═══ Dataset

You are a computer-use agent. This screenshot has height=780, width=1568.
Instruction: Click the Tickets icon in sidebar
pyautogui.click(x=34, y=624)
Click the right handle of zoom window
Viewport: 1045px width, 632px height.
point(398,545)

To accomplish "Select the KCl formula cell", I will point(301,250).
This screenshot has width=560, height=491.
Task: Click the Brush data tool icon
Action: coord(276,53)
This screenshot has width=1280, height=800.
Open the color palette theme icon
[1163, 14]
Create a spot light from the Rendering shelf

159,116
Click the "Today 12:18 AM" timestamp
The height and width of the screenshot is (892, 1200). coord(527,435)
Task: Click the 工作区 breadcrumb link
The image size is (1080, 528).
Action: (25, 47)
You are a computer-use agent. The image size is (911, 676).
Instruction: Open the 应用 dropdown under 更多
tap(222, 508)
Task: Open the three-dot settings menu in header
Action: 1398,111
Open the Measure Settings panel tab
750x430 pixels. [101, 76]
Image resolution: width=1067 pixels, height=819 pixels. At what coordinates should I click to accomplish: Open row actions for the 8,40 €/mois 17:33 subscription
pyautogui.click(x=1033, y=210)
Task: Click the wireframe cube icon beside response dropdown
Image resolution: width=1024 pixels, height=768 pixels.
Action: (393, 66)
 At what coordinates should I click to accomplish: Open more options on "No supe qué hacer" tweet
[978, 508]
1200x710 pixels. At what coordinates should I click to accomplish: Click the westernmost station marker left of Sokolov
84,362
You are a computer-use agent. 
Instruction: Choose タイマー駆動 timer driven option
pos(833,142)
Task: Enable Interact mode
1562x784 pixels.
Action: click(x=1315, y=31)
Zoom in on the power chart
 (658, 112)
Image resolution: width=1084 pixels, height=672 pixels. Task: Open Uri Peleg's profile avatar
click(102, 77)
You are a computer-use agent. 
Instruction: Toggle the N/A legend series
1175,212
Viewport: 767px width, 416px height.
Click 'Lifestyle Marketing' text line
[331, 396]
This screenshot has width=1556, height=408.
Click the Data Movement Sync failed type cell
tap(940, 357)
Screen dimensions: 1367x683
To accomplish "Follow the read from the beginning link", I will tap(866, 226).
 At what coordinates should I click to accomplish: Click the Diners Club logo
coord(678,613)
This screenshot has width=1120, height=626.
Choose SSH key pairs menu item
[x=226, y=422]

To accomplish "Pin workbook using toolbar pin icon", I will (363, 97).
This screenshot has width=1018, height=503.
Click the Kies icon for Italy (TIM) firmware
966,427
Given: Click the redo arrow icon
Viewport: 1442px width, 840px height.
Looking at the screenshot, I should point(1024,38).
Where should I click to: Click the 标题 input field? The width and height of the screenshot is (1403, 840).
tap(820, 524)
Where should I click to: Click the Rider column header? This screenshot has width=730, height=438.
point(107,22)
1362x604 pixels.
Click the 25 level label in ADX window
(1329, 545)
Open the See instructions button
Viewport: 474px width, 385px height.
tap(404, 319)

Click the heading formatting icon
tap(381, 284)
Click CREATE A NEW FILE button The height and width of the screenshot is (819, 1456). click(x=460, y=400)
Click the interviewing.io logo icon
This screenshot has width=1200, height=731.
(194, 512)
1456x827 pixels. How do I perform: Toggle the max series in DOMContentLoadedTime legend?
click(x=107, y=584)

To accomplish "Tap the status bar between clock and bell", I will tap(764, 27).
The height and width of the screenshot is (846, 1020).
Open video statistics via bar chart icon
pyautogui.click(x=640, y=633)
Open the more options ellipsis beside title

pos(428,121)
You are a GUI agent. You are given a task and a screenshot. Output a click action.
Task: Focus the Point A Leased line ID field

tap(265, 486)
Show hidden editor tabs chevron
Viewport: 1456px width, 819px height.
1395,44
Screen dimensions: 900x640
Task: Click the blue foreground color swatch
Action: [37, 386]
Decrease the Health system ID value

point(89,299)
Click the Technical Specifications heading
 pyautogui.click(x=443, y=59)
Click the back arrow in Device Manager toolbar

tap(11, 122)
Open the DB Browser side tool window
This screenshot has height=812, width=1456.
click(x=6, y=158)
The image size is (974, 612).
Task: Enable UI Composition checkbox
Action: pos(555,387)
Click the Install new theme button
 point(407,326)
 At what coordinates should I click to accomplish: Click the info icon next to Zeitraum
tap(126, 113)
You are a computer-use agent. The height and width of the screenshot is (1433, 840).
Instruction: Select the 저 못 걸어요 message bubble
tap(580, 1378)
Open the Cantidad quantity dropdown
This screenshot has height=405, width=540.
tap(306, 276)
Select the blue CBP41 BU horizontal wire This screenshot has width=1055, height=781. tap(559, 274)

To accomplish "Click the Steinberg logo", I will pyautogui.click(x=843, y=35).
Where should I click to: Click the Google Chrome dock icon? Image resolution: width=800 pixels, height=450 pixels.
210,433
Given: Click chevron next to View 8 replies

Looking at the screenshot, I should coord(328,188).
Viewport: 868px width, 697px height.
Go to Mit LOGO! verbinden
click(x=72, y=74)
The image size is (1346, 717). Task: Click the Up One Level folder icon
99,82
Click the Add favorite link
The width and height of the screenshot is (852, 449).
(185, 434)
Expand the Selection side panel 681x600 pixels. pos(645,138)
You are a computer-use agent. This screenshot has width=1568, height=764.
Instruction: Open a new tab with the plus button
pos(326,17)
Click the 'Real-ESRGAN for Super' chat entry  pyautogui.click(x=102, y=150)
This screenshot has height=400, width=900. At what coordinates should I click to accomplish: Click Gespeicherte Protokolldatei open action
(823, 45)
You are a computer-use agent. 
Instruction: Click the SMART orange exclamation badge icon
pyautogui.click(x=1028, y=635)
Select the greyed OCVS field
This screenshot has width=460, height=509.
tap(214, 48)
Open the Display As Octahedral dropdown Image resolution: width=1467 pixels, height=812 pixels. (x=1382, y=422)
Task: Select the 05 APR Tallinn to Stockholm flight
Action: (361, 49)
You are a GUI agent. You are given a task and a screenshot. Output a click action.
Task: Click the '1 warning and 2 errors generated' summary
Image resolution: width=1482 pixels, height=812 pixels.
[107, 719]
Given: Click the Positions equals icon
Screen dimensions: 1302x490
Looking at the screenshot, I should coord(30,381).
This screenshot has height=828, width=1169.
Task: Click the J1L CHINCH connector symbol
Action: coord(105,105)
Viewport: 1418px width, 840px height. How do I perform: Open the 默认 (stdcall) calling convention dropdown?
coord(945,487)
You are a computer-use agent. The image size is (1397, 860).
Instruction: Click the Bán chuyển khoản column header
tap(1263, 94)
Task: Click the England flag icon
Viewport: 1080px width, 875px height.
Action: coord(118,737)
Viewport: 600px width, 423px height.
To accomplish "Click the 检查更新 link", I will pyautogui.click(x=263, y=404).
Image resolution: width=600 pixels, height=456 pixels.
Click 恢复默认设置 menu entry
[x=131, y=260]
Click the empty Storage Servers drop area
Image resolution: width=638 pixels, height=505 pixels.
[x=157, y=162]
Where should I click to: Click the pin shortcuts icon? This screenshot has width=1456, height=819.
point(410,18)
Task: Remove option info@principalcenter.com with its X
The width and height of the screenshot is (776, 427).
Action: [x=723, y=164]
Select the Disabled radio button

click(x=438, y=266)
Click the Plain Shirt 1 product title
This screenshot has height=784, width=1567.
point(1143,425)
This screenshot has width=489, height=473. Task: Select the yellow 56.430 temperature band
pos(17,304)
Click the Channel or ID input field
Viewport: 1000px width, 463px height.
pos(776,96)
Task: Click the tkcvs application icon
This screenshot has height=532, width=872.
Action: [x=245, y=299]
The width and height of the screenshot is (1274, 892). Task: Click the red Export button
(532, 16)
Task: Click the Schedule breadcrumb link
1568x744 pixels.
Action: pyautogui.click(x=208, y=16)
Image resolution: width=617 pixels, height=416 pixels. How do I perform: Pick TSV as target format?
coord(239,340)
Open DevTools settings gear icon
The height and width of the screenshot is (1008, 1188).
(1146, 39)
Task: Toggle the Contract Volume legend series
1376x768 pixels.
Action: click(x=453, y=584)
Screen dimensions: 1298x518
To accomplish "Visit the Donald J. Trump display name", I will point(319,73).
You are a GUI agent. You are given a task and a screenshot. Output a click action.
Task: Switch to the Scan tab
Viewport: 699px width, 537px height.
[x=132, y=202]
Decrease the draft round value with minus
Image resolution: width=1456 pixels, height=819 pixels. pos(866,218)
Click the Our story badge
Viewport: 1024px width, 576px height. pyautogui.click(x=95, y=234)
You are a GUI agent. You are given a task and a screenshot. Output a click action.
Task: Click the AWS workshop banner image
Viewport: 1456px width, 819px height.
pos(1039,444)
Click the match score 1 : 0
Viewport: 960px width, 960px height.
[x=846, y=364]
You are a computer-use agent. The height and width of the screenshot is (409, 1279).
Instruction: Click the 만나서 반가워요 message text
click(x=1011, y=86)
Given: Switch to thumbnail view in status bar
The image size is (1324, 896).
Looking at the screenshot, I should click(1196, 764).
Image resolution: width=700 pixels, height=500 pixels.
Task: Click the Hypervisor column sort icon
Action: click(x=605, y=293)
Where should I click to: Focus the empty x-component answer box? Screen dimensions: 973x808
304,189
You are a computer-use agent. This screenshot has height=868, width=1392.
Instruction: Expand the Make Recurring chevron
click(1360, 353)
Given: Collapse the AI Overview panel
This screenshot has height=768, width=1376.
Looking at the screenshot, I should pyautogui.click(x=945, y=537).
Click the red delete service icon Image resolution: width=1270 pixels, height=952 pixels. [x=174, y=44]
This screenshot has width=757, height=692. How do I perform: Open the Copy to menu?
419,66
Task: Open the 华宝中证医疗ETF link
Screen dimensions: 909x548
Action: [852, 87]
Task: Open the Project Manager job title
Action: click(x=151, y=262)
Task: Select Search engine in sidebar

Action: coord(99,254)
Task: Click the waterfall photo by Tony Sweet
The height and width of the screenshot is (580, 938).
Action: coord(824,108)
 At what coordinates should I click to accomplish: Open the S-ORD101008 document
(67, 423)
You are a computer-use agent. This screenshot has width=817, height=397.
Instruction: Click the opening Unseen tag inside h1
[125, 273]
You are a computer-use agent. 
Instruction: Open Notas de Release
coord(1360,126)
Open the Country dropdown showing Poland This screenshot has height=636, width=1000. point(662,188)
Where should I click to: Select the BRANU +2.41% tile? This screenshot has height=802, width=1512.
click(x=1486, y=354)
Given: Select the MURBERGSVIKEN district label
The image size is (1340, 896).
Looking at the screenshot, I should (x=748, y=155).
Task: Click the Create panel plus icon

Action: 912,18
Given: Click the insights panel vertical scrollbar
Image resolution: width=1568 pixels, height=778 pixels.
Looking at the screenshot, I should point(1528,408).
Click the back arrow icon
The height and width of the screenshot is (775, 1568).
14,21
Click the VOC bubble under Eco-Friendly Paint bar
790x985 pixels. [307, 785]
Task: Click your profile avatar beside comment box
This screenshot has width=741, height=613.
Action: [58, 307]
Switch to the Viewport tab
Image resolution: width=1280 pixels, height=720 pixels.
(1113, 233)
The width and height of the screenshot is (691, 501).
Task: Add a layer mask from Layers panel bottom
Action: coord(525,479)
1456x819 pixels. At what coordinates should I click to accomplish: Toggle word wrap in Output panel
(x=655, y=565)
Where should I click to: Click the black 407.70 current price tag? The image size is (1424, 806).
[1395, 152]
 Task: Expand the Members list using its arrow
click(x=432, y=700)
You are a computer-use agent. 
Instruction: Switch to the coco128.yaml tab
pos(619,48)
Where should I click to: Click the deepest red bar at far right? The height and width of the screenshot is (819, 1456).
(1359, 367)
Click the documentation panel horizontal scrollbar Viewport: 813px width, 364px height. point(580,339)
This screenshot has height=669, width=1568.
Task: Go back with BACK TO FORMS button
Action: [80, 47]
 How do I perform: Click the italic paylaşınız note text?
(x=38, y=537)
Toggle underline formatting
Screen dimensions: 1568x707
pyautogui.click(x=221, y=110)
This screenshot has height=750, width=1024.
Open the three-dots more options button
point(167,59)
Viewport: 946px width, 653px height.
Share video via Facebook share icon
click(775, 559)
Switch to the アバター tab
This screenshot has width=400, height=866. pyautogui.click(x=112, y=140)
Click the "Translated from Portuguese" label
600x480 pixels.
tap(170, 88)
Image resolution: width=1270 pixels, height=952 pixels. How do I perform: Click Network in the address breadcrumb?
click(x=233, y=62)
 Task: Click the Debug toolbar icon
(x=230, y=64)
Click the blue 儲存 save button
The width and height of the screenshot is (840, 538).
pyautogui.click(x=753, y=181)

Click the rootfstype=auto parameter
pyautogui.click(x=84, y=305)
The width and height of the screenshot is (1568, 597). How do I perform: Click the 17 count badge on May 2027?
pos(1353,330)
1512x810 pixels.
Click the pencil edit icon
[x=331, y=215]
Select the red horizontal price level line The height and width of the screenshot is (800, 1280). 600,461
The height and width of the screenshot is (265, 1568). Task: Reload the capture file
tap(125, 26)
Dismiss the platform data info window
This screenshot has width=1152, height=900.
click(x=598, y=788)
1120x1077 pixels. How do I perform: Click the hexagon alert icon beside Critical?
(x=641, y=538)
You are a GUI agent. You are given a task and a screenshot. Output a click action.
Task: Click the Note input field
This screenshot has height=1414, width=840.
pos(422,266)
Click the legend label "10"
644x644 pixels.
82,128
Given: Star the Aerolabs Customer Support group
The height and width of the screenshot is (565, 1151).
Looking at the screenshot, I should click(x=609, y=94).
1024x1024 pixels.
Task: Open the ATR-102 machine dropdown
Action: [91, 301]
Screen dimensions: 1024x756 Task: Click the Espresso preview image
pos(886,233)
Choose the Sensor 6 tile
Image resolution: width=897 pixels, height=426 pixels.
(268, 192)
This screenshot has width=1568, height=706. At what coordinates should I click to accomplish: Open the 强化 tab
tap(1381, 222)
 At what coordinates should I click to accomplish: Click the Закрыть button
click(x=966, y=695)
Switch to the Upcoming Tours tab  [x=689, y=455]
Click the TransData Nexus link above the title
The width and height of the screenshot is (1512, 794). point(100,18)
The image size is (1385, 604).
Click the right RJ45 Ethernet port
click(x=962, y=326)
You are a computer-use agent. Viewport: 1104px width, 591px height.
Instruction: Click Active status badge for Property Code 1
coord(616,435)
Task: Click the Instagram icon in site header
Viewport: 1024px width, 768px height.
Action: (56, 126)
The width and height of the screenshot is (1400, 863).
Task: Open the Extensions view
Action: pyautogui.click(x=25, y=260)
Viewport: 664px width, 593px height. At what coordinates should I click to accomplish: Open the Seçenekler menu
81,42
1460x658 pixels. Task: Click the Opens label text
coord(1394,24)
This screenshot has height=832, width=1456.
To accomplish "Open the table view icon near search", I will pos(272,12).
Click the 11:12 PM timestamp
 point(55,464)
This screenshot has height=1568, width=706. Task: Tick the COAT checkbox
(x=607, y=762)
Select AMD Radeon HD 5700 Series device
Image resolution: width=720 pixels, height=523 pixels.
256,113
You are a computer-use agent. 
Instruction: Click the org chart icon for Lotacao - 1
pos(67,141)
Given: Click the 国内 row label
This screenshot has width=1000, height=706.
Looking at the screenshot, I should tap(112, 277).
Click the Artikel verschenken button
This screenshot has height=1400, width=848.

══════

• **Required task**
Extract the lines of the listing, starting at the line that contains "the Закрыть button" and ending with the last line of the listing, and reproduce them without any changes.

• **Output for this task**
 At what coordinates should I click to accomplish: Click the Закрыть button
click(x=966, y=695)
Switch to the Upcoming Tours tab  [x=689, y=455]
Click the TransData Nexus link above the title
The width and height of the screenshot is (1512, 794). point(100,18)
The image size is (1385, 604).
Click the right RJ45 Ethernet port
click(x=962, y=326)
You are a computer-use agent. Viewport: 1104px width, 591px height.
Instruction: Click Active status badge for Property Code 1
coord(616,435)
Task: Click the Instagram icon in site header
Viewport: 1024px width, 768px height.
Action: (56, 126)
The width and height of the screenshot is (1400, 863).
Task: Open the Extensions view
Action: pyautogui.click(x=25, y=260)
Viewport: 664px width, 593px height. At what coordinates should I click to accomplish: Open the Seçenekler menu
81,42
1460x658 pixels. Task: Click the Opens label text
coord(1394,24)
This screenshot has height=832, width=1456.
To accomplish "Open the table view icon near search", I will pos(272,12).
Click the 11:12 PM timestamp
 point(55,464)
This screenshot has height=1568, width=706. Task: Tick the COAT checkbox
(x=607, y=762)
Select AMD Radeon HD 5700 Series device
Image resolution: width=720 pixels, height=523 pixels.
256,113
You are a computer-use agent. 
Instruction: Click the org chart icon for Lotacao - 1
pos(67,141)
Given: Click the 国内 row label
This screenshot has width=1000, height=706.
Looking at the screenshot, I should tap(112, 277).
Click the Artikel verschenken button
This screenshot has height=1400, width=848.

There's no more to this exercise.